Reznicek, Emil Nikolaus von

Der Sieger — Ein symphonisch-satyrisches Zeitbild, for alto solo, choir and grand orchestra

SKU: 1862 Category:

41,00 

Emil Nikolaus von Reznicek
(b. 4 May 1860 in Vienna, d. 2 August 1945 in Berlin

Der Sieger

Symphonisch-satyrisches Zeitbild
für großes Orchester, Alt-Solo und Chor
(1913)

Preface
Admission right from the start: I like the Overture to Donna Diana by Emil Nikolaus von Reznicek because of the humorous Haydnesque gesture at the beginning (similar to the one used by Beethoven at the start of the finale of his first symphony) and its irresistible élan vital reminiscent of Mendelssohn’s Italian Symphony or the Overture to A Midsummer Night’s Dream.
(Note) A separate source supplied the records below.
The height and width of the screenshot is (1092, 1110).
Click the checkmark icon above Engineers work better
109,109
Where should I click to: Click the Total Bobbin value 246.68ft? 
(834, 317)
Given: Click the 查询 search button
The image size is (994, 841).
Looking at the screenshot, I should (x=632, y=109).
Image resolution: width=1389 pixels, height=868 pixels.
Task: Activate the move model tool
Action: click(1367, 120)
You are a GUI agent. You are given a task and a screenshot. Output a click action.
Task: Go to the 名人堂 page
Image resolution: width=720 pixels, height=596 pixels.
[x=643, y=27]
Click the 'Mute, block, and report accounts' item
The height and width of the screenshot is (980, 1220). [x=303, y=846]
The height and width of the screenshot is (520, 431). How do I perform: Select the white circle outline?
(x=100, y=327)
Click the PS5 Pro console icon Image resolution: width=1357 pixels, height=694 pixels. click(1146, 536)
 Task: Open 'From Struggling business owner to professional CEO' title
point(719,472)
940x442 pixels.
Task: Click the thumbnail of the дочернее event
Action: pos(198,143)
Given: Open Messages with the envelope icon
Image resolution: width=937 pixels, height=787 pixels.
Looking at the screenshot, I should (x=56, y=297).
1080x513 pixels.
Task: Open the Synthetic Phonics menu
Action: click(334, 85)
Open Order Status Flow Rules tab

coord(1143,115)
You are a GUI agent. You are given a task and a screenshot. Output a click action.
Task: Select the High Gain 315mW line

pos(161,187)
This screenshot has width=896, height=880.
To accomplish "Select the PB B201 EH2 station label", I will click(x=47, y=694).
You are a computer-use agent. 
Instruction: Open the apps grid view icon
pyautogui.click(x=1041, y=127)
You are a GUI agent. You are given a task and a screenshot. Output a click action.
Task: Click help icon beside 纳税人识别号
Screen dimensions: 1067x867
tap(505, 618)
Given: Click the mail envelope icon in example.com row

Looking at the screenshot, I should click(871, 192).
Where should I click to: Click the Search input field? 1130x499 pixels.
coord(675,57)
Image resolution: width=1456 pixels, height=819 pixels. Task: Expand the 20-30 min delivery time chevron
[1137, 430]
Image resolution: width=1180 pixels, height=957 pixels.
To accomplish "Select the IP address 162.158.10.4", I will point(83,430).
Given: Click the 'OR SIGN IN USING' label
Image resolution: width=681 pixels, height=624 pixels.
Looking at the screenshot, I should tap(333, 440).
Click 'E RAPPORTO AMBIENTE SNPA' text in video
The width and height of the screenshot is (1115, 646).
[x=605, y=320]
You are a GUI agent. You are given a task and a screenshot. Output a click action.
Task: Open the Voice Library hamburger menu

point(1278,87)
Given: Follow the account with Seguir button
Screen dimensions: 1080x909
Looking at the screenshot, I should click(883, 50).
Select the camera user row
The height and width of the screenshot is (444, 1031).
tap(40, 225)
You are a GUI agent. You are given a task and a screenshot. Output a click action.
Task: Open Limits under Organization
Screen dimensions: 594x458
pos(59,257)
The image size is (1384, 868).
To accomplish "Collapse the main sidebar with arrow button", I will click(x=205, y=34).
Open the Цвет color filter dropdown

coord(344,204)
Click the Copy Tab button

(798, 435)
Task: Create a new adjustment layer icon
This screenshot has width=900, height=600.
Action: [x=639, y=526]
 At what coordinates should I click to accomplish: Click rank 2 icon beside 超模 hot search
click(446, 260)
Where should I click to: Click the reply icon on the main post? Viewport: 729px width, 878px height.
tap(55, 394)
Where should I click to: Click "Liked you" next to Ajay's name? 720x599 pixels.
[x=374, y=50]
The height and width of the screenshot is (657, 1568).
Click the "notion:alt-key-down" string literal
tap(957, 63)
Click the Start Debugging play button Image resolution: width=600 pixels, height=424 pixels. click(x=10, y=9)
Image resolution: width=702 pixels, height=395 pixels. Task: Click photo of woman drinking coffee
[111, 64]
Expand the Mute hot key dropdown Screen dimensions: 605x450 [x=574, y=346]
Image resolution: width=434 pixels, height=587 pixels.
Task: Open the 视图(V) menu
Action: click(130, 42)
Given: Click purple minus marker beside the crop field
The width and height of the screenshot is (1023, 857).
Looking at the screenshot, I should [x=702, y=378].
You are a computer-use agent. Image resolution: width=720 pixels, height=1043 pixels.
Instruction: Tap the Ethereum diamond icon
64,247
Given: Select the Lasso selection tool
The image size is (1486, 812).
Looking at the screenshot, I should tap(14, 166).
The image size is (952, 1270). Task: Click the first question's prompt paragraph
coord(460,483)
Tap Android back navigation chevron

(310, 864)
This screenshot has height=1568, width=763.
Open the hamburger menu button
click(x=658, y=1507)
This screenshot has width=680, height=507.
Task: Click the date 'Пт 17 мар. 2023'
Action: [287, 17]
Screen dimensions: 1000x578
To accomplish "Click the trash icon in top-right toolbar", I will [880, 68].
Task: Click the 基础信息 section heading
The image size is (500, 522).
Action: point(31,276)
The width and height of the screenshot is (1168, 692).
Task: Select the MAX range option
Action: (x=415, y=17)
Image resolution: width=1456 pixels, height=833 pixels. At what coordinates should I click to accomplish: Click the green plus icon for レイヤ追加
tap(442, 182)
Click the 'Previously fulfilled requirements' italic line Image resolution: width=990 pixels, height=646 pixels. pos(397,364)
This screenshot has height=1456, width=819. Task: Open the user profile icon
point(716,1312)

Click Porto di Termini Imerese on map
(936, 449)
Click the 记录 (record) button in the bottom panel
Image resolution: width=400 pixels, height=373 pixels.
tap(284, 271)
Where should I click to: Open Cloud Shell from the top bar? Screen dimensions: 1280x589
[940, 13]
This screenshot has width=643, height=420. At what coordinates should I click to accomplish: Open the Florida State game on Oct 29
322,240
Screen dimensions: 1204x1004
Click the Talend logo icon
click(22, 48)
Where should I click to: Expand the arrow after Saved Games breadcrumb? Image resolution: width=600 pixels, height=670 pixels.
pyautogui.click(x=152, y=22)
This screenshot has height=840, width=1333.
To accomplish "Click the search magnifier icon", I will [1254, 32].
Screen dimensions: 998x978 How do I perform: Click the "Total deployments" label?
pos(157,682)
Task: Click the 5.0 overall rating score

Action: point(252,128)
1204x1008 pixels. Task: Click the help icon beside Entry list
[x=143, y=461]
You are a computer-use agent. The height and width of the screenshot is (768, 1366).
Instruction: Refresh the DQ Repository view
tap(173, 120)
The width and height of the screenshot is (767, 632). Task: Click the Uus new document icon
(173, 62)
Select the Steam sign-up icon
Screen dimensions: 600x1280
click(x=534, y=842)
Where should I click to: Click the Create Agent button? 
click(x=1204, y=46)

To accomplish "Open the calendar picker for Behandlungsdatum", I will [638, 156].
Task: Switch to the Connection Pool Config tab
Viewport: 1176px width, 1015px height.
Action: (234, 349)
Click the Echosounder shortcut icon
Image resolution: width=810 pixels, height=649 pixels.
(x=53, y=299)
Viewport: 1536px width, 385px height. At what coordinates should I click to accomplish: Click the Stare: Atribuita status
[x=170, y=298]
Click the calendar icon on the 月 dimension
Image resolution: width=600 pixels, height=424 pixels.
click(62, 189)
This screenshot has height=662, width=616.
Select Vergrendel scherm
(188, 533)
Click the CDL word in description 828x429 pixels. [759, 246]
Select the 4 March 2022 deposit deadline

Curious to learn more about an artist whom reception history has reduced to a “one-work” composer, I accepted the offer from Musikproduktion Höflich to provide a preface for Der Sieger (The Winner), composed and premiered in Berlin in 1913 just before the outbreak of World War I. I expected something characteristic of the Wilhelminian era, something swashbuckling, perhaps a counterpiece to Ein Heldenleben by Richard Strauss (itself an updated version of Beethoven’s Eroica “with lots of horns that are always a yardstick of heroism” as the composer admitted). I purchased a CD of the work with the fabulous Michail Jurowski conducting the WDR Symphony Orchestra Cologne (available on the cpo label) and was in for a great surprise. Reznicek’s work seems to poke fun at heroism by redefining the term. Der Sieger is program music and stands in the tradition of the Lisztian symphonic poem; its subtitle “symphonic-satirical time portrait” already hints at something subversive. My guide in listening to the work was Eckardt van den Hoogen’s informative and witty booklet-essay “A Domestic Winner? E. N. von Reznicek and Musical Cunning”—a piece of critical writing that far exceeds in insight the usual program notes in CD booklets. (I recommend it highly and also the CD that it accompanies; much in the following is informed by Van den Hoogen and the rendition.)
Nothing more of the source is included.